**WORK TO COMPLETE**
Replace "globe" with "world" in everything from the line containing "Open the КЊИГЕ section" down to the line containing "Looking at the screenshot, I should coord(669,131).", and write out only those lines with nothing else changed.

**PROVIDED DATA**
** start **

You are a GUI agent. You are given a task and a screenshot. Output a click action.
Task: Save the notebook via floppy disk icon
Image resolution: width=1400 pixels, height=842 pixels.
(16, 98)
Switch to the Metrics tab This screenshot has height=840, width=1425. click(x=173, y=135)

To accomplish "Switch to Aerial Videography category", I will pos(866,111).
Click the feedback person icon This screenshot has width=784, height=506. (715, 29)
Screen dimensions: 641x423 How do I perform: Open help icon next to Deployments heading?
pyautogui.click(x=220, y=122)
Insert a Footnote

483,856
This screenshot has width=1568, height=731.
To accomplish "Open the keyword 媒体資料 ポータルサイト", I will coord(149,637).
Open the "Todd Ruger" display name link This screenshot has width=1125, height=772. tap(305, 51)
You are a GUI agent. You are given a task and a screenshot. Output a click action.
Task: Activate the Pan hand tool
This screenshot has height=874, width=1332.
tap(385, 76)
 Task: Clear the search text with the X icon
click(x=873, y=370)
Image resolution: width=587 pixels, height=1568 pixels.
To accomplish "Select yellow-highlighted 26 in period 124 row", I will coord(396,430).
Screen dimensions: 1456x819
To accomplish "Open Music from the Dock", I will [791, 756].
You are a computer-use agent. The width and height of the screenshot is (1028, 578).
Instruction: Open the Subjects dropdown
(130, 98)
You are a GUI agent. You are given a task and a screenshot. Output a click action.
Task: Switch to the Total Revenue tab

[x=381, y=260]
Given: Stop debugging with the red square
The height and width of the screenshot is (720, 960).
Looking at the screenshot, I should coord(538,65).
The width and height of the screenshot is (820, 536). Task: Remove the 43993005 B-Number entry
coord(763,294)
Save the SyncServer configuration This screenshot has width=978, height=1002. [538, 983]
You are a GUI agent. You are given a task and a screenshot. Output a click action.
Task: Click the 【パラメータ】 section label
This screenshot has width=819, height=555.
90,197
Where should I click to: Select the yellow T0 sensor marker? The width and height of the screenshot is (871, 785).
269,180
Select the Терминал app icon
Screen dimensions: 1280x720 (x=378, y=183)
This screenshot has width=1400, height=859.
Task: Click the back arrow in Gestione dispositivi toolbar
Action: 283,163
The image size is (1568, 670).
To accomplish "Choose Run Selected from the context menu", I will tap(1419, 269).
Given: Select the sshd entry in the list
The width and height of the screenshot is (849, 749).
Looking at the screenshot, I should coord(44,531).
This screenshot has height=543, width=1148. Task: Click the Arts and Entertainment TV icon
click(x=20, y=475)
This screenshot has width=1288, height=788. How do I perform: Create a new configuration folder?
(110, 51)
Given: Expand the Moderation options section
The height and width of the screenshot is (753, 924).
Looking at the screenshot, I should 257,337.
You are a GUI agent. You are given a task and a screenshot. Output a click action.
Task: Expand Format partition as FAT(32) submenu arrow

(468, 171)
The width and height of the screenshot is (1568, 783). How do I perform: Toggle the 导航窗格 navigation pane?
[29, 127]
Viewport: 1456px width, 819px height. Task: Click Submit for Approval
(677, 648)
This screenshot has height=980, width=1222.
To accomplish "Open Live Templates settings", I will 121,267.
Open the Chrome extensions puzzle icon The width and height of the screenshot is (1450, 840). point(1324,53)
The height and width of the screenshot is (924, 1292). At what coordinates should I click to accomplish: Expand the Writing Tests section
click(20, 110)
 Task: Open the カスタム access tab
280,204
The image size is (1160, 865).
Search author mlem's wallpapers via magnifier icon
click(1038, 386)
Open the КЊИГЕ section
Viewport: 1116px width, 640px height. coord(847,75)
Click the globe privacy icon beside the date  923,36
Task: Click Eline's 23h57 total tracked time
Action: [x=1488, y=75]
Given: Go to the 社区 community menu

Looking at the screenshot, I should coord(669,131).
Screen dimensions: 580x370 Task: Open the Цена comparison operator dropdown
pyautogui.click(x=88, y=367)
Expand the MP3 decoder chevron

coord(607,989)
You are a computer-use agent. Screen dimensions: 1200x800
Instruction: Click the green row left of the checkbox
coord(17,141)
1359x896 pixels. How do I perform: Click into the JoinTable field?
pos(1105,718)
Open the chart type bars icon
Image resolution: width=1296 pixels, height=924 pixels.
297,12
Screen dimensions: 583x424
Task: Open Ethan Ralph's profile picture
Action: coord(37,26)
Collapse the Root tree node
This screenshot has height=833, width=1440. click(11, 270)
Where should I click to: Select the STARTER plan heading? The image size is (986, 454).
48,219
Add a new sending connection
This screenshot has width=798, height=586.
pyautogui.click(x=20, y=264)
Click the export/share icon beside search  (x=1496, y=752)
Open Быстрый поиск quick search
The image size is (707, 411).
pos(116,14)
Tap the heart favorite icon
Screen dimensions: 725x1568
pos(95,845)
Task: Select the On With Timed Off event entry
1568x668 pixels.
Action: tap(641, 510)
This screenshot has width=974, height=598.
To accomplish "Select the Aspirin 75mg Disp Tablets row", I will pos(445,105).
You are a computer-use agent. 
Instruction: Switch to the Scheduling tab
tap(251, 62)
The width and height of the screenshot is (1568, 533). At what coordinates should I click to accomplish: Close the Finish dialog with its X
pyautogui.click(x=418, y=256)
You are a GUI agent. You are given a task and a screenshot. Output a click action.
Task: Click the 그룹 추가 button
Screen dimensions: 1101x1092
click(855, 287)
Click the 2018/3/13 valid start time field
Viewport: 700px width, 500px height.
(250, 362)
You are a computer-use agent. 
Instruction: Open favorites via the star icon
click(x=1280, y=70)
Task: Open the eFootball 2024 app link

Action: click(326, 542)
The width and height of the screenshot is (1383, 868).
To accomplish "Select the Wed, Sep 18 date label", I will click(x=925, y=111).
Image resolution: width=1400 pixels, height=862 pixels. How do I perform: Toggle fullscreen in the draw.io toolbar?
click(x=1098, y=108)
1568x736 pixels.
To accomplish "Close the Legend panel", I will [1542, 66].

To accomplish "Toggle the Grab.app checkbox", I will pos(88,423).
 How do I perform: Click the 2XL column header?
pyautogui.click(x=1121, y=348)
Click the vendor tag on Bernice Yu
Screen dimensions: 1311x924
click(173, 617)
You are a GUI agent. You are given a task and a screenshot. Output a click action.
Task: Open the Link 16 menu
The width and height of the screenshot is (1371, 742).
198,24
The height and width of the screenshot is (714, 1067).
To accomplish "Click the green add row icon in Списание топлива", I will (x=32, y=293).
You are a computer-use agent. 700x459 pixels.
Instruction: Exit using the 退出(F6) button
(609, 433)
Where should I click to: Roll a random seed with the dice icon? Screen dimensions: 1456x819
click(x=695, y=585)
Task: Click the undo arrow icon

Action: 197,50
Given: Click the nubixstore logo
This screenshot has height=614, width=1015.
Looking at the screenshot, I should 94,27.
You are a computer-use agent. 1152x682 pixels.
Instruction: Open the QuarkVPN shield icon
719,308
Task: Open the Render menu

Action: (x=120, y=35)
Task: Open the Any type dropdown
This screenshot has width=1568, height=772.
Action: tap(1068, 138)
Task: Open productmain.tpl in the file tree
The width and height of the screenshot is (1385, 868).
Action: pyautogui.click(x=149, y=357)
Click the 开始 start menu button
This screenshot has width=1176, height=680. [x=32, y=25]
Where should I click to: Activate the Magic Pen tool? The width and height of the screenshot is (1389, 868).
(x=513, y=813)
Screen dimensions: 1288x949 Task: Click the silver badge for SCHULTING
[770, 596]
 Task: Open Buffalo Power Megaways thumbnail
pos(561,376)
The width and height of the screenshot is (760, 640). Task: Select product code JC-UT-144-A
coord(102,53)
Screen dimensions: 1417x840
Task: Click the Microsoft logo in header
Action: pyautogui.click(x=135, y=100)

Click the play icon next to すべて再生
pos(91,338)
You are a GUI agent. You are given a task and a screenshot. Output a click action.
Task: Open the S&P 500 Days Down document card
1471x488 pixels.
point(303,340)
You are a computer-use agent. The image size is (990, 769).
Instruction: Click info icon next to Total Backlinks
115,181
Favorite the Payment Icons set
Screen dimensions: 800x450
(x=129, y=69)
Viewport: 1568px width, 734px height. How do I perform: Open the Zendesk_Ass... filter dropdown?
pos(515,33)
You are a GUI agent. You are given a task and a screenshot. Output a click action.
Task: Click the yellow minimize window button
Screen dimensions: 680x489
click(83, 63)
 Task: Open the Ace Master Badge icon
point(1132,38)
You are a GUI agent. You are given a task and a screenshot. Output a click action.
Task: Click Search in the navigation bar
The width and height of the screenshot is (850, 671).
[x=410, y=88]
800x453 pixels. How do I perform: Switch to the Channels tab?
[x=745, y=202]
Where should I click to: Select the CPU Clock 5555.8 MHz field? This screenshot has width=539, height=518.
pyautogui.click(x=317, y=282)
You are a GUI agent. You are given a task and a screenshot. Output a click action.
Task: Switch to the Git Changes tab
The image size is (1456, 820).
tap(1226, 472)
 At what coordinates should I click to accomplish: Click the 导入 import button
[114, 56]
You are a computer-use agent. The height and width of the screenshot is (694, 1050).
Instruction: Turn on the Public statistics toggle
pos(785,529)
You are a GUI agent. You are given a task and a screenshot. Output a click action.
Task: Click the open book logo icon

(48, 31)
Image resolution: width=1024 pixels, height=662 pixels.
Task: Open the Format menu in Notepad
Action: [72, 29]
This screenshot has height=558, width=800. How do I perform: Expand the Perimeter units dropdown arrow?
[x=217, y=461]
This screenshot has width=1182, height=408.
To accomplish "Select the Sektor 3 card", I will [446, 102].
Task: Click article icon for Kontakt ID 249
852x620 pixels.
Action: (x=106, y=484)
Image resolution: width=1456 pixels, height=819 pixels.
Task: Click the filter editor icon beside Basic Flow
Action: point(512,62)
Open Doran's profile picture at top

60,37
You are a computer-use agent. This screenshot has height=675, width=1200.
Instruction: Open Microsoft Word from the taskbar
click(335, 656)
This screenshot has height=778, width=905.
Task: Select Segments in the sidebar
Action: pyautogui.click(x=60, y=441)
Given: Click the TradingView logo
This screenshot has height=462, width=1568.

** end **

**ANSWER TO THE EXERCISE**
Open the КЊИГЕ section
Viewport: 1116px width, 640px height. coord(847,75)
Click the world privacy icon beside the date  923,36
Task: Click Eline's 23h57 total tracked time
Action: [x=1488, y=75]
Given: Go to the 社区 community menu

Looking at the screenshot, I should coord(669,131).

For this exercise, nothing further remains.